Problem to work on: What lines of the data below hold the string "target"? Copy each one out.
== Material provided ==
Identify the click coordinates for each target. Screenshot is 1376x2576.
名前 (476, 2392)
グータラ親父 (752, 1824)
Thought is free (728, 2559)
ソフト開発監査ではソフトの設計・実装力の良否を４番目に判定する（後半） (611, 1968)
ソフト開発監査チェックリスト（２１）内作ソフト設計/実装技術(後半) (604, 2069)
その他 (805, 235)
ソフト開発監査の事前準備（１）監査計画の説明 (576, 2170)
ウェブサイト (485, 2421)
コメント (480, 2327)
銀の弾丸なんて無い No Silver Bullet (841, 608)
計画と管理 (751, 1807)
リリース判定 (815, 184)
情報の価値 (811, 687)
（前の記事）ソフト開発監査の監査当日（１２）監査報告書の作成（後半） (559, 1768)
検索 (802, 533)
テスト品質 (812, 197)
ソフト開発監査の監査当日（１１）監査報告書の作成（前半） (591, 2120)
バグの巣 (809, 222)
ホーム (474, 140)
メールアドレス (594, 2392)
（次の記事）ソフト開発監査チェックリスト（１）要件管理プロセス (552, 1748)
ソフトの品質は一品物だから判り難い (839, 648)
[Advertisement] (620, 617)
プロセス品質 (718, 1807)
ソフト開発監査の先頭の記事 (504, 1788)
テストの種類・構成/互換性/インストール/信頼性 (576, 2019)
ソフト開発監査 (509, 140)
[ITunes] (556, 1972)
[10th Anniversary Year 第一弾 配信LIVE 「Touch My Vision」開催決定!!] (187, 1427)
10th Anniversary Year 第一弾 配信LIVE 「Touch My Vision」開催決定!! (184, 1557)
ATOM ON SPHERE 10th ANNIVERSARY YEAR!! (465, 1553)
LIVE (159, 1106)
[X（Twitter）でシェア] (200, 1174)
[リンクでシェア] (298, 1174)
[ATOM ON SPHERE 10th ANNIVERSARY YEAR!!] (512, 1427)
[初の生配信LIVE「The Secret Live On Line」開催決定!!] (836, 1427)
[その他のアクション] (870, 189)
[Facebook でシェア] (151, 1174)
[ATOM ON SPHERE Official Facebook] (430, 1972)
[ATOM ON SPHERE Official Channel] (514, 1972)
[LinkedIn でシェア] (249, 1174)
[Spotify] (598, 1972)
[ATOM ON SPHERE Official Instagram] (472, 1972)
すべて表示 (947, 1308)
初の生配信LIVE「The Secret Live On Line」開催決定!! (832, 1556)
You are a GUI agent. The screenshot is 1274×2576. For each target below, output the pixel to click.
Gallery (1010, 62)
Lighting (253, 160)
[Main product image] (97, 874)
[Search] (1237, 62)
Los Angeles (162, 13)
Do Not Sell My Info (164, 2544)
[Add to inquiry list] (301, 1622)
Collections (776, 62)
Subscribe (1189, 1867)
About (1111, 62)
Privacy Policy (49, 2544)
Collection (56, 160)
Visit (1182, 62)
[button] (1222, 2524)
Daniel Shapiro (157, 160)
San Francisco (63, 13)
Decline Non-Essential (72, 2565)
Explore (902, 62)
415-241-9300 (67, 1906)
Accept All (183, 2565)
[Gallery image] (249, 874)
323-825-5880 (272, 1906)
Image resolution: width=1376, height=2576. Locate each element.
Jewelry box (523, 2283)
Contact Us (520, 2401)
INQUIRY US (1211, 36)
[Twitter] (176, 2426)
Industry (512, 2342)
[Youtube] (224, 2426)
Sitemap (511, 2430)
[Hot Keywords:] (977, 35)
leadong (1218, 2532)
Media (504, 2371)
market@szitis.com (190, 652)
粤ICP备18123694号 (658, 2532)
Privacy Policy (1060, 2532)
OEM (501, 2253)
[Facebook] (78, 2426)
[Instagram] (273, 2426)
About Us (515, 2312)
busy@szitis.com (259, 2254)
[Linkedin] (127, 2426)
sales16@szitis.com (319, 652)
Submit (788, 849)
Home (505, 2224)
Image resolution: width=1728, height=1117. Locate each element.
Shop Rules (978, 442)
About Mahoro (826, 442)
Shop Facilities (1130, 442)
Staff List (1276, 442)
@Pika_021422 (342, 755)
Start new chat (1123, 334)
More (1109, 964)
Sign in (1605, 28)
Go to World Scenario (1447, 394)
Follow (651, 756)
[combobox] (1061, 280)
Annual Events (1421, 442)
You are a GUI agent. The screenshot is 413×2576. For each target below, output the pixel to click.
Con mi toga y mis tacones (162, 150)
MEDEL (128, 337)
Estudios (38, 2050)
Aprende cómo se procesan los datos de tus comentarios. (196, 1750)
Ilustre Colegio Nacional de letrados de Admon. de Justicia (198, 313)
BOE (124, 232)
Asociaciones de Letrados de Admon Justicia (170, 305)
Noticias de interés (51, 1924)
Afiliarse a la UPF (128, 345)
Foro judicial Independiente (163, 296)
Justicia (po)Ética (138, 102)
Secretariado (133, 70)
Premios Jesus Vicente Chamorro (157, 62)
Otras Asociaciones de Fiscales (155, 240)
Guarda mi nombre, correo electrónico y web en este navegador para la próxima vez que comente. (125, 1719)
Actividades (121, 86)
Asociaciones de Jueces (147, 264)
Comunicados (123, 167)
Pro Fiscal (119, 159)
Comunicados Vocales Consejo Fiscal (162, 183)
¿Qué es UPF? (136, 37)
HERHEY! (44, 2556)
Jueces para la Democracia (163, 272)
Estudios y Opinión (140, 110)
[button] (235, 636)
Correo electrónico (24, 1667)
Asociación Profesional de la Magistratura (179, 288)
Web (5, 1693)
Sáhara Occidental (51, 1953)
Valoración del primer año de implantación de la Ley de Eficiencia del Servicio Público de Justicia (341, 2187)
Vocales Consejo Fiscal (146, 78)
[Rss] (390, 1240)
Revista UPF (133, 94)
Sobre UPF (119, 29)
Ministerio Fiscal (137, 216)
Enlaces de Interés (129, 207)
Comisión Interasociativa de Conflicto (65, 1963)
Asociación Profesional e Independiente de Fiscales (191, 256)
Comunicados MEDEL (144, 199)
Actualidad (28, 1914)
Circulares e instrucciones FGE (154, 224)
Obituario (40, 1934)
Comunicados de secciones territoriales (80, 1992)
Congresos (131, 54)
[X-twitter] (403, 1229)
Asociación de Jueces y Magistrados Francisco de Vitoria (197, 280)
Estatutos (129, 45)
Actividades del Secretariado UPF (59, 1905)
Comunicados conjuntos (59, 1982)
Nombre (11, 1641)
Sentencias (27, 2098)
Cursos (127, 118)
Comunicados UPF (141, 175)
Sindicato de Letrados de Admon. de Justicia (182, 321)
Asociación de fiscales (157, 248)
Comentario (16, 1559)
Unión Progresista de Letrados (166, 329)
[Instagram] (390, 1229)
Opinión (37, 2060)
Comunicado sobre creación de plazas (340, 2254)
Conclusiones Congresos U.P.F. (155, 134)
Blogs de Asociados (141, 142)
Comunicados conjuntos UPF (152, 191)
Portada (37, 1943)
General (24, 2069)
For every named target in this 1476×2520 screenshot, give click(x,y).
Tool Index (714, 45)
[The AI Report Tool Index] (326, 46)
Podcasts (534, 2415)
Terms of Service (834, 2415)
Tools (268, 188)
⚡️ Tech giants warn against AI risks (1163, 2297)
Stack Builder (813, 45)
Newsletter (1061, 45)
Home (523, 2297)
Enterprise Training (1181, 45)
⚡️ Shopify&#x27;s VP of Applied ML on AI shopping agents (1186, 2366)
===
Exercise solution:
Identify the click coordinates for each target. Screenshot is 1376x2576.
You are a GUI agent. The screenshot is 1274×2576. For each target below, output the pixel to click.
You are a GUI agent. The screenshot is 413×2576. For each target below, output the pixel to click.
For every named target in this 1476×2520 screenshot, give click(x,y).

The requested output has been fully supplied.